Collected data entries
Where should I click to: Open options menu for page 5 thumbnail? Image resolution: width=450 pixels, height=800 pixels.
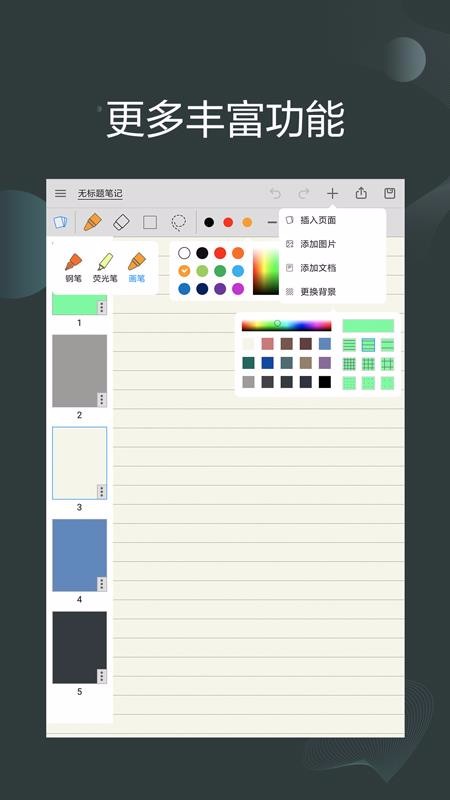tap(102, 677)
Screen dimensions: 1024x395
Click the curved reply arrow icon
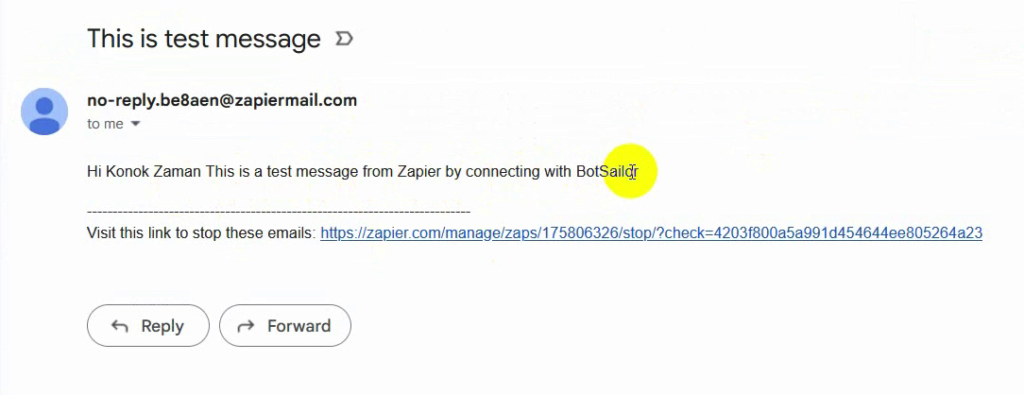coord(120,325)
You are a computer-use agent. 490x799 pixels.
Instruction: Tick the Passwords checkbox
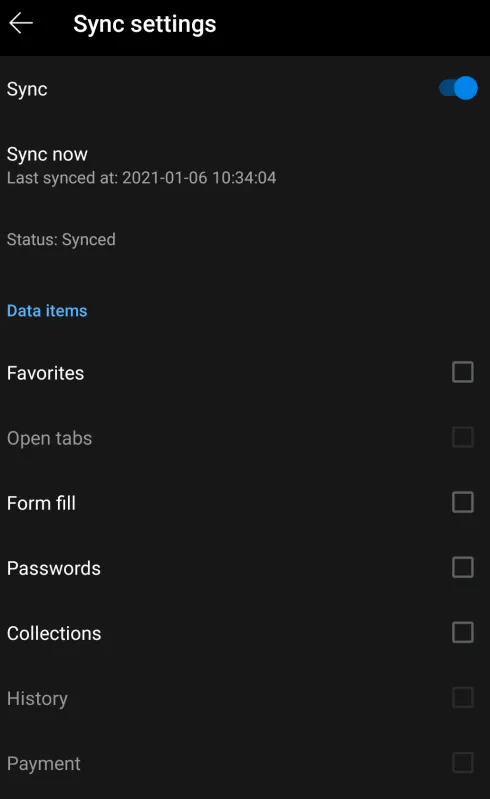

§ **Exercise details**: The output must match the records word for word, except that no pictures appear.

§ **Exercise solution**:
Where should I click to: Open options menu for page 5 thumbnail? Image resolution: width=450 pixels, height=800 pixels.
tap(102, 677)
Screen dimensions: 1024x395
Click the curved reply arrow icon
coord(120,325)
You are a computer-use agent. 490x799 pixels.
Instruction: Tick the Passwords checkbox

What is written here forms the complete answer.